▸ Try it
Each line of the listing below should be restated word for word.

▸ Source records
++++++++
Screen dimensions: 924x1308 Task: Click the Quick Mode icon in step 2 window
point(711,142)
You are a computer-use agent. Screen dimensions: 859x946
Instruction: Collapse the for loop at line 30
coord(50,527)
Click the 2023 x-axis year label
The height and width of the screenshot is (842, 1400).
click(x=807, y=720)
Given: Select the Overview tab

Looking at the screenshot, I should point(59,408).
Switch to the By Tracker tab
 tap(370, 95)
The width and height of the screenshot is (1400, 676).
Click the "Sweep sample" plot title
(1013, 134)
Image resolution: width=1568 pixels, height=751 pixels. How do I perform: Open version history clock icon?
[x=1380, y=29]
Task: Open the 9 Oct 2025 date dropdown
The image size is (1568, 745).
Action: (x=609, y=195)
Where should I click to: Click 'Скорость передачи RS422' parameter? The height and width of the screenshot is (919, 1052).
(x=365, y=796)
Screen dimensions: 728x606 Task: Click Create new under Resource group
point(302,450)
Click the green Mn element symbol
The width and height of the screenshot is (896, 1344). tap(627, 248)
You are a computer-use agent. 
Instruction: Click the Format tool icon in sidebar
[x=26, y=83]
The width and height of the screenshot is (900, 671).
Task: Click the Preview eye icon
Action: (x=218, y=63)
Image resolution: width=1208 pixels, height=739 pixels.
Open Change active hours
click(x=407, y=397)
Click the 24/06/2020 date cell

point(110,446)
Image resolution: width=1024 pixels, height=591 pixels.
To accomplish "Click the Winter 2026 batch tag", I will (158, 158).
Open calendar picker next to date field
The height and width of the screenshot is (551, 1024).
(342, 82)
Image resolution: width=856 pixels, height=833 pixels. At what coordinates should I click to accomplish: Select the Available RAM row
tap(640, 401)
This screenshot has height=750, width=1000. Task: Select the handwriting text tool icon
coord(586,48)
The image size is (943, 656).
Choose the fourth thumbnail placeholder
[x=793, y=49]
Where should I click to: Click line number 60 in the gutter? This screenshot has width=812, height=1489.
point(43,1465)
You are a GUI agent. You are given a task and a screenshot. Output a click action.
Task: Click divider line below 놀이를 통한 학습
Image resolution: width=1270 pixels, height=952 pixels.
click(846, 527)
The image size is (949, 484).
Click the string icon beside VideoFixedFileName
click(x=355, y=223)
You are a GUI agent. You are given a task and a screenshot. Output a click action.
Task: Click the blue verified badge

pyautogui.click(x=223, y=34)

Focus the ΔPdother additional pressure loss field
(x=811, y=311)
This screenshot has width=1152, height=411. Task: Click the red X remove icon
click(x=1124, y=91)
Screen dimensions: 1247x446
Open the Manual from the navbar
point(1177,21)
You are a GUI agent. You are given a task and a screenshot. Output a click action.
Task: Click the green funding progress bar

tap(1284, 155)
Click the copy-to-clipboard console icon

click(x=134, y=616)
++++++++
▸ Exercise answer
Screen dimensions: 924x1308 Task: Click the Quick Mode icon in step 2 window
point(711,142)
You are a computer-use agent. Screen dimensions: 859x946
Instruction: Collapse the for loop at line 30
coord(50,527)
Click the 2023 x-axis year label
The height and width of the screenshot is (842, 1400).
click(x=807, y=720)
Given: Select the Overview tab

Looking at the screenshot, I should point(59,408).
Switch to the By Tracker tab
 tap(370, 95)
The width and height of the screenshot is (1400, 676).
Click the "Sweep sample" plot title
(1013, 134)
Image resolution: width=1568 pixels, height=751 pixels. How do I perform: Open version history clock icon?
[x=1380, y=29]
Task: Open the 9 Oct 2025 date dropdown
The image size is (1568, 745).
Action: (x=609, y=195)
Where should I click to: Click 'Скорость передачи RS422' parameter? The height and width of the screenshot is (919, 1052).
(x=365, y=796)
Screen dimensions: 728x606 Task: Click Create new under Resource group
point(302,450)
Click the green Mn element symbol
The width and height of the screenshot is (896, 1344). tap(627, 248)
You are a computer-use agent. 
Instruction: Click the Format tool icon in sidebar
[x=26, y=83]
The width and height of the screenshot is (900, 671).
Task: Click the Preview eye icon
Action: (x=218, y=63)
Image resolution: width=1208 pixels, height=739 pixels.
Open Change active hours
click(x=407, y=397)
Click the 24/06/2020 date cell

point(110,446)
Image resolution: width=1024 pixels, height=591 pixels.
To accomplish "Click the Winter 2026 batch tag", I will (158, 158).
Open calendar picker next to date field
The height and width of the screenshot is (551, 1024).
(342, 82)
Image resolution: width=856 pixels, height=833 pixels. At what coordinates should I click to accomplish: Select the Available RAM row
tap(640, 401)
This screenshot has height=750, width=1000. Task: Select the handwriting text tool icon
coord(586,48)
The image size is (943, 656).
Choose the fourth thumbnail placeholder
[x=793, y=49]
Where should I click to: Click line number 60 in the gutter? This screenshot has width=812, height=1489.
point(43,1465)
You are a GUI agent. You are given a task and a screenshot. Output a click action.
Task: Click divider line below 놀이를 통한 학습
Image resolution: width=1270 pixels, height=952 pixels.
click(846, 527)
The image size is (949, 484).
Click the string icon beside VideoFixedFileName
click(x=355, y=223)
You are a GUI agent. You are given a task and a screenshot. Output a click action.
Task: Click the blue verified badge

pyautogui.click(x=223, y=34)

Focus the ΔPdother additional pressure loss field
(x=811, y=311)
This screenshot has width=1152, height=411. Task: Click the red X remove icon
click(x=1124, y=91)
Screen dimensions: 1247x446
Open the Manual from the navbar
point(1177,21)
You are a GUI agent. You are given a task and a screenshot. Output a click action.
Task: Click the green funding progress bar

tap(1284, 155)
Click the copy-to-clipboard console icon

click(x=134, y=616)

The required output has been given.